Литмир - Электронная Библиотека

Егор звонил еще два раза. В первый — поинтересовался, как там Гаврила Степанович, сказал, что если Димка согласится прочитать несколько стихов над спящим отцом, а затем окропит его специально приготовленной водичкой, то отец не сможет пить. Димка без объяснений отказался это делать. Второй раз Егор звонил позавчера, заявил, что пришло время опять встретиться. У Димки деньги были, как раз киоск бомбанули, и поначалу идти не хотел. Но Егор настаивал, и про девушку Димке хотелось узнать. Поэтому согласился.

Трясясь и отпихиваясь от соседей в переполненном трамвае (встреча была назначена на Сенной площади), Димка думал, как скажет еще раз, категорично, Егору насчет освобождения девушки, а если тот начнет свои грязные деньги впихивать, откажет ему. У Димки в кармане куртки лежали двадцать рублей да сигарет «Космоса» и «Явы» в тайнике лежало еще на пятьдесят рублей. Скажет, что больше с Егором никогда встречаться не будет. И без всяких там объяснений. Сам Димка знал, почему: ему хватило надолго того, что увидел в канале. Конечно, он врал, будто там плавала куча мусора. Багровое вспученное лицо утопленника, словно оживший раскрашенный пузырь, с лохмами волос, лоскутами кожи и длинными нитями мяса, с приветственно вздернутыми над водой кистями рук без пальцев, — этого зрелища Димке не забыть; даже два раза в кошмарных снах снова всплывал тот Егоров утопленник.

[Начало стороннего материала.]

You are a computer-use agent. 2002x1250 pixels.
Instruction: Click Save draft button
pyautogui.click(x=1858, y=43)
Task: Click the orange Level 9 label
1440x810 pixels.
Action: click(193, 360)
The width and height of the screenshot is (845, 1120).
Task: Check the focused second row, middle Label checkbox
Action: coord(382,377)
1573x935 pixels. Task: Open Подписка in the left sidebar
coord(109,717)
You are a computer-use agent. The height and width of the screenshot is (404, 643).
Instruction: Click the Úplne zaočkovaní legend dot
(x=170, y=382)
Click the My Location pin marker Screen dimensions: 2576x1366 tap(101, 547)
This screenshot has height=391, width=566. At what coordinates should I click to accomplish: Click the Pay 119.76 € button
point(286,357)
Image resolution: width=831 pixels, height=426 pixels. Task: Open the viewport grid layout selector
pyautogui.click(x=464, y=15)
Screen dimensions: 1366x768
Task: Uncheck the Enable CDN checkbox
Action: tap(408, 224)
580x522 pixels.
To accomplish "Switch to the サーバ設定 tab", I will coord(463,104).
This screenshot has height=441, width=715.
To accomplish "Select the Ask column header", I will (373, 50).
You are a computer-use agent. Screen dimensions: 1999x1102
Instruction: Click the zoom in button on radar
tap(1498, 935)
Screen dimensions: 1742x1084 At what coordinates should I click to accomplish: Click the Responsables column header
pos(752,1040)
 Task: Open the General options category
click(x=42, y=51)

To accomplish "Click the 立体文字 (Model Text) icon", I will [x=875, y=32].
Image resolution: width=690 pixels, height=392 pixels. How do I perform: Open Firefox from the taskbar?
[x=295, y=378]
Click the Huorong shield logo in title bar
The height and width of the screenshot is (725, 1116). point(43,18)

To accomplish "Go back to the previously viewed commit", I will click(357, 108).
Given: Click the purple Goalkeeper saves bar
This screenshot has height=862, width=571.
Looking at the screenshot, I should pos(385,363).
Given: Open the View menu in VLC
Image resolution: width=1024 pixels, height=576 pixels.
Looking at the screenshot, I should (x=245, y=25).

Димка наотрез запретил себе размышлять, что же он видел в канале, и правда ли все остальное, рассказанное Егором. Сказал себе, что брат точно чокнутый, и любые бзики заразительны для окружающих. Гипноз, внушение — неважно, как это произошло на Обводном канале, главное — не дать брату снова внушать и проводить свои мерзкие эксперименты.

Условленным местом была остановка трамвая возле строящегося метро «Садовая». Димка соскочил с подножки трамвая, выбрался из толпы, глянул на подаренные отцом к четырнадцатилетию ручные часы: до семи вечера, условленного часа, оставалось десять минут. Он решил пройтись по толкучке.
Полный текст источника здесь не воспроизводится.